New folk ...
On va pas jouer les fins inspecteurs (Harry, … et
ceux qui n’ont pas compris gagnent l’intégrale de Don Siegel), mais il y a des
indices qui ne trompent pas. Voilà enfin un disque récent (même si son auteur
n’est pas de la dernière pluie) où je comprends quelque chose, où il y a une
démarche qui me parle …
Et ça commence par la pochette, animalière,
champêtre et rustique, avec immédiatement, une pavlovienne association d’idées
qui amène à citer des noms comme Neil Young ou le Buffalo Springfield, ce qui
on en conviendra, revient à peu près au même. Et naturellement, on n’est pas
surpris quand dès la premier titre, on entend les arpèges de guitares en bois
accompagnant la voix mâle, welcome autour du feu de camp et en piste pour la
séance folk et country-rock de derrière les fagots … Sauf que dans ce genre
roots, j’attends strictement plus rien (les bons skeuds, je les connais, ils
sont du siècle dernier), et qu’il en faut plus qu’un énième revival baba cool
acoustique pour m’attendrir.
Bill Callahan était le leader du groupe Smog que je
connais juste de nom, et ceux qui l’accompagnent sur ce disque dont je ne
savais également rien, semblent issus d’une scène lo-fi
alternative-roots-machin pour moi énigmatique (Daniel Johnston, Okkervil River,
…). Il n’empêche que ce « Sometimes … », il est très bien, voire
plus.
S’il se réfère à des choses elles parfaitement
identifiées, il se dégage une impression rafraîchissante qu’on ne retrouve que
chez ces quelques très rares qui savent faire du neuf avec du vieux. Le son est
d’une limpidité et d’une clarté remarquables, enjolivé amoureusement par des
arrangements de cordes, plus rarement de cuivres, le tout avec un sens de la
retenue, de la parcimonie et du bon goût trop facilement oubliés dans les
productions à tendance m’as-tu-vu qui semblent aujourd’hui la norme. Ou comment
préférer l’utile au futile …
On pense quelques fois à un Bonnie Prince Billy qui
se serait levé d’humeur triste et non plus sinistre, parfois à Leonard Cohen à
cause de similitudes vocales troublantes (« Rococo Zephyr »,
« Eid Ma Clack Shaw »), à un Velvet qui aurait quitté les trottoirs
new-yorkais pour les collines de Virginie … Grisaille, langueur et monotonie
sont au programme, et pourtant on est à mille lieues d’un indigeste pensum
avachi …
« Sometimes … » est un disque parfaitement
invendable de nos jours, les grabataires qui s’intéressent au genre se
contentent juste d’acheter les dernières daubes de Dylan ou Cohen, et ceux qui
ont moins de cent ans écoutent des daubes d’un autre genre. Et d’ailleurs de ce
« Sometimes … » il s’en est vendu des clopinettes… Pourtant il s’agit
d’un disque rare, précieux, d’une intelligence musicale peu commune. Un disque qui n’a
pas peur de prendre des risques, s’éloignant de tous les stéréotypes d’une
americana consensuelle, pour explorer des contre-temps où la rythmique se fait
bourdonnante (« My friend »), sautillante (celle de « Jim
Cain » ressemble à celle du « Psychokiller » des Talking Heads).

**Consigne 1:** Relevez, dans l'ordre de leur première apparition et une seule fois chacune, toutes les expressions que la critique place entre guillemets « ».
Le texte et les entrées n'ont aucun rapport l'un avec l'autre.

**Les données:**
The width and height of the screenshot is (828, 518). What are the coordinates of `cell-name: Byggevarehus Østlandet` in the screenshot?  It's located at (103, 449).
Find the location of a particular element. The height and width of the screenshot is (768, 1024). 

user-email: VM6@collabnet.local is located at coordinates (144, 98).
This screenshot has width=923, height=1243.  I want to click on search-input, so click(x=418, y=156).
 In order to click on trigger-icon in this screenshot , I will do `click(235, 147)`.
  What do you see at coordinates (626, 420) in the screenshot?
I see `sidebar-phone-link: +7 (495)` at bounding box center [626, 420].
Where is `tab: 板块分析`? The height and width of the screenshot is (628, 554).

...

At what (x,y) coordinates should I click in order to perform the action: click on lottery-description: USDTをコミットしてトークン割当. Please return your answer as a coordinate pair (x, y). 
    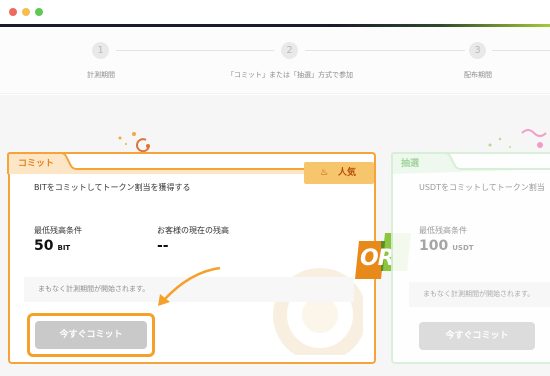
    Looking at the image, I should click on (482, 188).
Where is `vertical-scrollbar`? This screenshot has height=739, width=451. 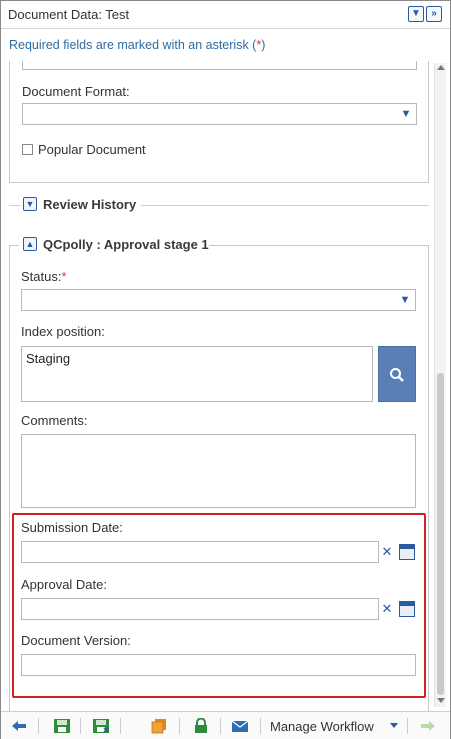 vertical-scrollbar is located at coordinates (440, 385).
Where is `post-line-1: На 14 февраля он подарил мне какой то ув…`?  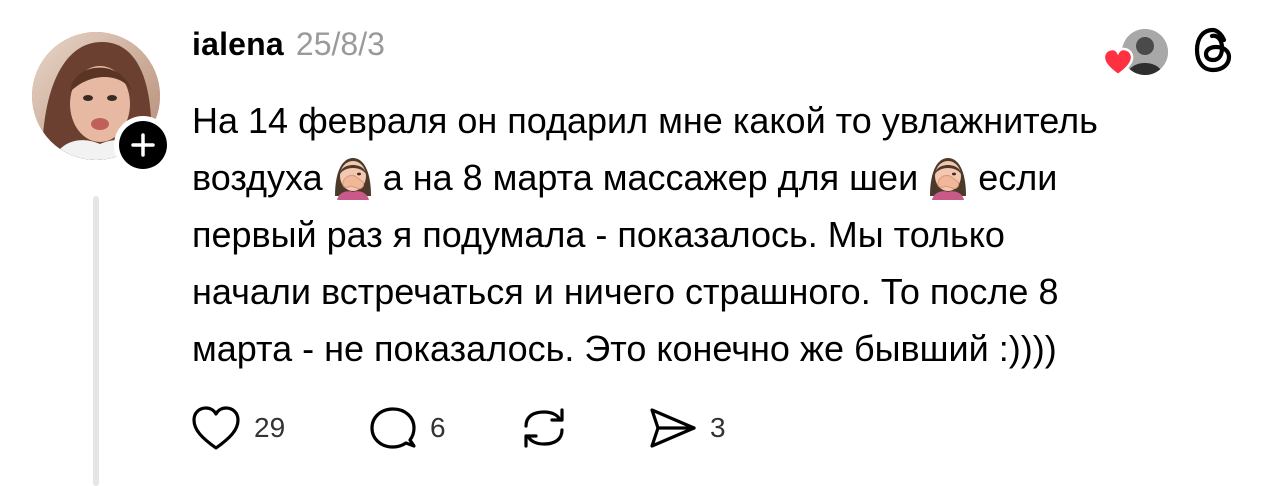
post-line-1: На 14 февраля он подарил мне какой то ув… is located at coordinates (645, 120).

* * *

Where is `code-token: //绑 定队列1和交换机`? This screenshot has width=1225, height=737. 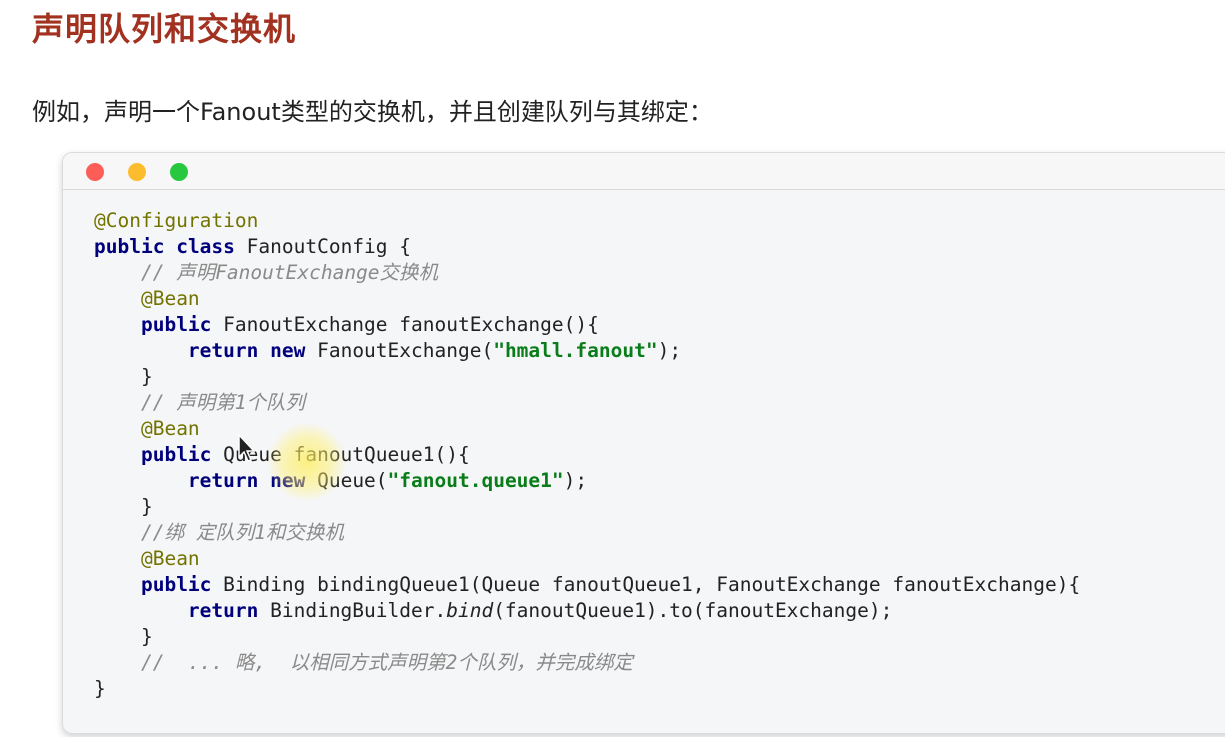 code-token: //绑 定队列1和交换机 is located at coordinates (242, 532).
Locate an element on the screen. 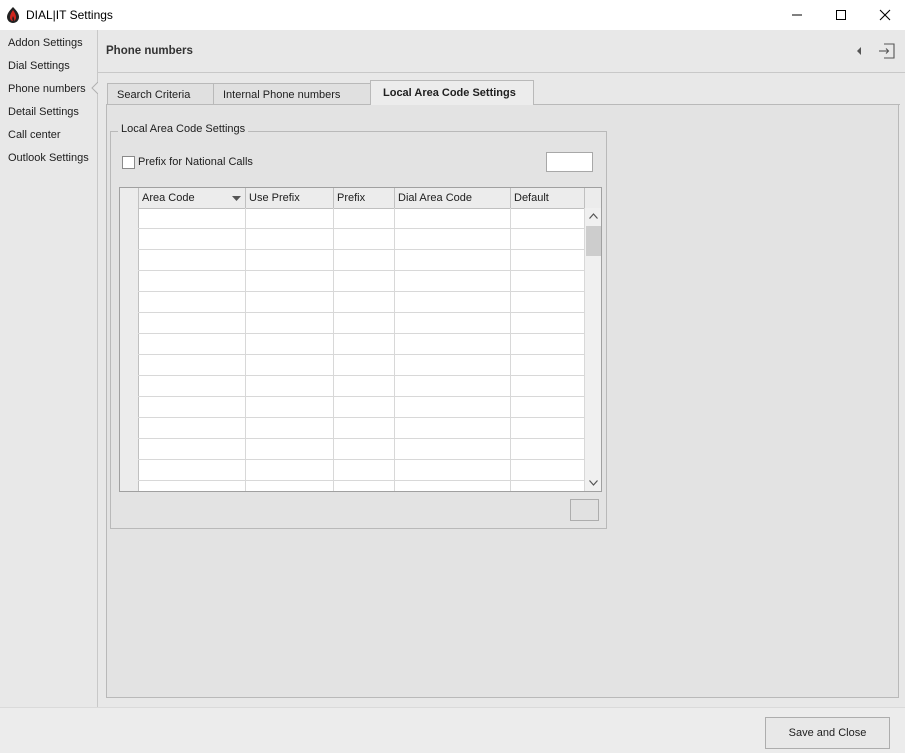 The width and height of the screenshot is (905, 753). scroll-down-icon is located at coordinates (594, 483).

**Consigne 2:** Mettez dans un tableau Markdown à deux colonnes, Numéro et Entrée, la partie des entrées qui va de la ligne contenant « The width and height of the screenshot is (828, 518). » jusqu'à celle contenant « This screenshot has width=923, height=1243. », bornes incluses et lignes vides exclues.

**Corrigé 1:**
« Sometimes … »
« Rococo Zephyr »
« Eid Ma Clack Shaw »
« My friend »
« Jim Cain »
« Psychokiller »

**Corrigé 2:**
| Numéro | Entrée |
|---|---|
| 1 | The width and height of the screenshot is (828, 518). What are the coordinates of `cell-name: Byggevarehus Østlandet` in the screenshot?  It's located at (103, 449). |
| 2 | Find the location of a particular element. The height and width of the screenshot is (768, 1024).  |
| 3 | user-email: VM6@collabnet.local is located at coordinates (144, 98). |
| 4 | This screenshot has width=923, height=1243.  I want to click on search-input, so click(x=418, y=156). |